Silhouetted against a dazzling, azure blue sky, Suzanne Hoschedé, soon to become Monet's adoptive daughter, is revealed as The Woman with a Parasol in this painting of 1886. With dazzling precision and the greatest informality, the artist captured this impressionistic reproduction of an epiphanic moment, forging a vast mosaic of swirling fabric and rushing wind, suggesting the infinite and intangible force of light and air.
After an extensive period of continental travel and the death of his long-term partner Camille, the wife of one of his primary patrons, Alice Hoschedé, became like a mother to Monet’s children; Jean and Michel. As Ernest worked to reestablish himself as a successful businessman, thus spending little time at home, Alice and Monet’s relationship developed into love.
Eloping together, Monet decided to travel the country until he found the countryside and house that suited him, Alice, and their respective children.
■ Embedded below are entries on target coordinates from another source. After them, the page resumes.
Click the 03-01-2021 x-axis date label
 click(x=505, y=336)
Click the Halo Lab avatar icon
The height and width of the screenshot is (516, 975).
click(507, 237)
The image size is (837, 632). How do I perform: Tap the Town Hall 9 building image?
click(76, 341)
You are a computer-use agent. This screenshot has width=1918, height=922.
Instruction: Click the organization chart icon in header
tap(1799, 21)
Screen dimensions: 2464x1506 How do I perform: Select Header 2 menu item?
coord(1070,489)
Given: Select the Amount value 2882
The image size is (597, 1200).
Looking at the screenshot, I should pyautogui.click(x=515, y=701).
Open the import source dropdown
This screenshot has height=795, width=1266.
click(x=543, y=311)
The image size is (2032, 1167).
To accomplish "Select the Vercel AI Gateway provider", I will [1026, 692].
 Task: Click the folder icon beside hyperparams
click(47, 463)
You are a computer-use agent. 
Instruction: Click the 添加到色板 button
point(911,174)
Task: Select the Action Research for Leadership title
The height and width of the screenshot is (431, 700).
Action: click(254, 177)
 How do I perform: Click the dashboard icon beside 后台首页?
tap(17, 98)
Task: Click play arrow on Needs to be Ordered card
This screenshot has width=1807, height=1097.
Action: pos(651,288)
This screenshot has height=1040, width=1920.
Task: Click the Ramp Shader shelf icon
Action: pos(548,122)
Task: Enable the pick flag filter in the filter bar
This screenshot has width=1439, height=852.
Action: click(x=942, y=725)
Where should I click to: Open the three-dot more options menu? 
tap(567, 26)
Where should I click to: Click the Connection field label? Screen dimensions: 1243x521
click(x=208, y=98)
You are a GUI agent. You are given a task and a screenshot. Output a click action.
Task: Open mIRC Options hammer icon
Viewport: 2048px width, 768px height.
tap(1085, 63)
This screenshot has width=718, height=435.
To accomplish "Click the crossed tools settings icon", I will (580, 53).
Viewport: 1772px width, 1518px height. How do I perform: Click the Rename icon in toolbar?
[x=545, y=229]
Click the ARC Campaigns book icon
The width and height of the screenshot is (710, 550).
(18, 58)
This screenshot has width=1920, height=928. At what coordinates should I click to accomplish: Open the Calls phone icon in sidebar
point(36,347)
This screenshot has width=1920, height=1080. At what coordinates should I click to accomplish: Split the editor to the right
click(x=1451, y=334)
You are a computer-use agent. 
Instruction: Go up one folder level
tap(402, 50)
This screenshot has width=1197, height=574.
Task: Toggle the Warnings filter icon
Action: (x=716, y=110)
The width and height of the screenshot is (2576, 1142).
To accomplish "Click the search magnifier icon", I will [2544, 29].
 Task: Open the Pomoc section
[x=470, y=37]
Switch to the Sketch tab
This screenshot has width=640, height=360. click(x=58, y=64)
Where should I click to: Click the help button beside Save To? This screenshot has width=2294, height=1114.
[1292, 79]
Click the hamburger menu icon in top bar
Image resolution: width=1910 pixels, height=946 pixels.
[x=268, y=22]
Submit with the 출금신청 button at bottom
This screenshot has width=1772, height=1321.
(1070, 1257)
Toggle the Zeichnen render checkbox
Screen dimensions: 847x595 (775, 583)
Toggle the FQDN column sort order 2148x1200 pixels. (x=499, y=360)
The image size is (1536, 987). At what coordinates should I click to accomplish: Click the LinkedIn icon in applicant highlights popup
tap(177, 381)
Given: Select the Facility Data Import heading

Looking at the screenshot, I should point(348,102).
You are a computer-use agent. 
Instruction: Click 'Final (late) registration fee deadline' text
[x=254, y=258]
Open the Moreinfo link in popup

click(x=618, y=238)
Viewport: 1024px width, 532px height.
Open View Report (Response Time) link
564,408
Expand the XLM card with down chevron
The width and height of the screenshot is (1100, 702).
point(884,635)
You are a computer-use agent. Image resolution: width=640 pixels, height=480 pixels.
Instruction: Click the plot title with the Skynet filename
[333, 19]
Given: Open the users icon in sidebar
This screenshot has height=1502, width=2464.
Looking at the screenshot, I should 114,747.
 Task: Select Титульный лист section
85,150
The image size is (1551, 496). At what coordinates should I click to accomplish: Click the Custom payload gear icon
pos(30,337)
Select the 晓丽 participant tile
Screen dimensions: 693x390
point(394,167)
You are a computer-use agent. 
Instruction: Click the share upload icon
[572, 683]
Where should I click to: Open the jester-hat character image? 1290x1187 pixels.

A few years later the pair settled on Giverny, a village about eighty kilometers from Paris. In the early 1880s, Monet settled with his new partner Alice and their children from previous partners at their family home in Giverny.
Suzanne Hoschedé becomes Monet's adoptive child, and it is easy to see, within The Woman with a Parasol an affectionate hesitance towards the task of playing father to such a towering figure of confidence and life. As with many of artist's canvases, the reconciling qualities of the natural foliage encases and protects them and remains constant despite the upheavals of domestic life. The new Monet family loved the house at Giverny, and the artist spent the rest of his life working in the garden on the premises. Along with his new wife Alice, the family would remain in the house for the rest of their lives.
The Impressionist painting The Woman With A Parasol displays a daring composition, while Monet chose a lower viewpoint than the usual. His mesmerizing play with light and perspective places the viewer sitting in the field of green and ochre grass. The painter portrays a boy in the background, with his legs hidden behind the vegetation in the forefront. The setting sun is behind the two figures, casting a shadow in front of them. Monet beautifully captures this breezy atmosphere by giving movements to the grass and the clouds – making it look like they swirl over her face.